In response to RBR's comment about the use of talking about values. You point out, quite correctly, that Democrats aren't going to convince anyone to change. And yes, you are right. But once again, you see it as a zero sum game. What I think I was trying to say is that Democrats, and liberals in general, have to get their message together. They have to worry less about "winning" and think more about standing for something other than being the anti Bush or anti-Republican. If they can stand for something, the winning may just come a lot easier. And I think we have to do something to get people thinking, to offer an alternative. I am not sure if a "Contract" is the way to go, but we have to get some coherency, some mission statement together here.

I think that a significant number of voters were not pleased with their choices. But they had to choose. So they picked their priorities and found the candidate that they felt was most like them. (Their choice tells you a lot about where we stand as a society. Sad.) And their priorities were "values", whatever that means.

It also helped that the Republicans had the blue light special on offer in 11 states (the gay marriage referendums) that brought out the more conservative voters. Democrats underestimated the power of the gay marriage issuse (I know I don't care about it and I see it as a red herring). However, conservatives see it as some attack on traditional marriage and so they come out in droves. It is a prime example of how Democrats fail to notice what middle America cares about, and infact, we come across as elitist. This totally pits the rural against the urban, as others here have said.

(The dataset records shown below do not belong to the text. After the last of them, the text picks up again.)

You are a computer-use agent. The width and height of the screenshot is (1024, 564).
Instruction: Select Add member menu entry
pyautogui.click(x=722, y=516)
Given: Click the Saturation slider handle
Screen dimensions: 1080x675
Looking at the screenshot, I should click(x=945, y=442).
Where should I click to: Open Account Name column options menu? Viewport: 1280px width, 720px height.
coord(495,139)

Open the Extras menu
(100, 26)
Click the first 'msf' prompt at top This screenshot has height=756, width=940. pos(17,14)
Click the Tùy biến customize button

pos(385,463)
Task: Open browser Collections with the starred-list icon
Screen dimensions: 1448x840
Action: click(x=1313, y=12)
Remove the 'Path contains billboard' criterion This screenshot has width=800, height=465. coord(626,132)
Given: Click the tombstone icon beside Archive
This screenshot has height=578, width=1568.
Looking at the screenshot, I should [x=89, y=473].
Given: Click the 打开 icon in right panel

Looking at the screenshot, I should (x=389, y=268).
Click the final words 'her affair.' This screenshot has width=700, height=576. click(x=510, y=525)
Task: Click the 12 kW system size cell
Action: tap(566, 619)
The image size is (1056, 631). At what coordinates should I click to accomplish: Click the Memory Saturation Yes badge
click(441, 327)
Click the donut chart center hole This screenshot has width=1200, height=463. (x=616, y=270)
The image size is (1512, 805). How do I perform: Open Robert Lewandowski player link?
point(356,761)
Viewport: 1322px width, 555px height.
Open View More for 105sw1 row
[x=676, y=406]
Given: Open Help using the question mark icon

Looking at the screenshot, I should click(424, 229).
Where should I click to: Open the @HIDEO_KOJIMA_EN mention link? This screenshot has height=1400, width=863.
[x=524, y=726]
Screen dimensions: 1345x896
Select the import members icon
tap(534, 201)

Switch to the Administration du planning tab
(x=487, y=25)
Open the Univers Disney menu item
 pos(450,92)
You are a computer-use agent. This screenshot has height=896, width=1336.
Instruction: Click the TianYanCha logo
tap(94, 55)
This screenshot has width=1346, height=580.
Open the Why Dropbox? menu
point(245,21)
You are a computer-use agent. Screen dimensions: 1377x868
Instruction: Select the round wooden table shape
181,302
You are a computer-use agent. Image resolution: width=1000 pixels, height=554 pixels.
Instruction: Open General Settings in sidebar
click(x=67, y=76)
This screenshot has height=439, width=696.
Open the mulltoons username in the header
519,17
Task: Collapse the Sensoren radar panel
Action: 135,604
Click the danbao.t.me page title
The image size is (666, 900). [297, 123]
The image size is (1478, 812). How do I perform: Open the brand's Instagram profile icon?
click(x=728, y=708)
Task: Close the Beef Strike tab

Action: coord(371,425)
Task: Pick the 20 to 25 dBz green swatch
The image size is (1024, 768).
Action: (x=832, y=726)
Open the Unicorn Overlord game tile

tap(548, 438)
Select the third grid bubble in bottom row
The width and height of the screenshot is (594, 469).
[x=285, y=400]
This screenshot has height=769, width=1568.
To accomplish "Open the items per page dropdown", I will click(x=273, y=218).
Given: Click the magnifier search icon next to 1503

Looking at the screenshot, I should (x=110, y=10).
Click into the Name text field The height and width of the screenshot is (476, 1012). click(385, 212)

Also, RBR, a long time ago you were talking about population shifts. And I believe you were right in your assertion that this would change the electoral map. And it seems to have had an effect as the South West went totally red this time around and even picked up a few electoral votes (I think) as a result of growing populations coming from more Reoublican states. Democrats have to figure out how to play these types of shifts to their advantage.

Raised By Republicans said...

Ah, population shifts. Yes, I've been looking at county by county results lately and I've come to the conclusion that its not red STATES versus blue STATES. Its all about levels of urbanization. States with overwhelmingly urban populations go Democrat. States with mostly rural populations go Republican and States that have a balance between the two are up for grabs.

The trend is towards growing cities so the politics of the rural voter are the politics of the short term to medium term success. It won't work in the long run. Go for the suburbs (regardless of state) that's where the stable voting base is.

US West said...

I happened to catch Gerrison Keeler's show today. He made me laugh. They were joking that the new Neo-con agenda was to speed up global warming in order to melt the polar ice caps, thus drowning the blue states. In every joke, there is a touch of truth.

So let's think about the new cabinet. Wolfowitz repalces Condi, Bremer replaces Powell, Ashcroft joins the Supreme Court, who replaces Rummy and Ashcroft?

Anonymous said...

you people just don't get it. Try thinking about this for a moment. you INCORRECTLY analyzed what would happen in this election yet now you seem so sure as to the reasons for your defeat. You cant handle the real reasons why you lost and that will doom you to continue failure. Virtually ALL the republicans I know either do not believe in God or feel apathetic about the issue.you lost chiefly because of two things.
1. people see that the social programs of the democrats have been a disaster for this country, including the poor.(witness Clinton and welfare reform)
2. The farleft have hijacked your party. The hate speech from the left toward the president and minority members of the republican party are perceived as obscene by the vast majority of the public.
The result is going to be a very long slide for you folks. Keep insulting the president and the voters you disdain. call us fundamentalists and anything else that makes you feel better about losing. Continue to justify the left wing bias in the media and excuse the criminal actions by CBS and dan rather. this is what will destroy you and I welcome it.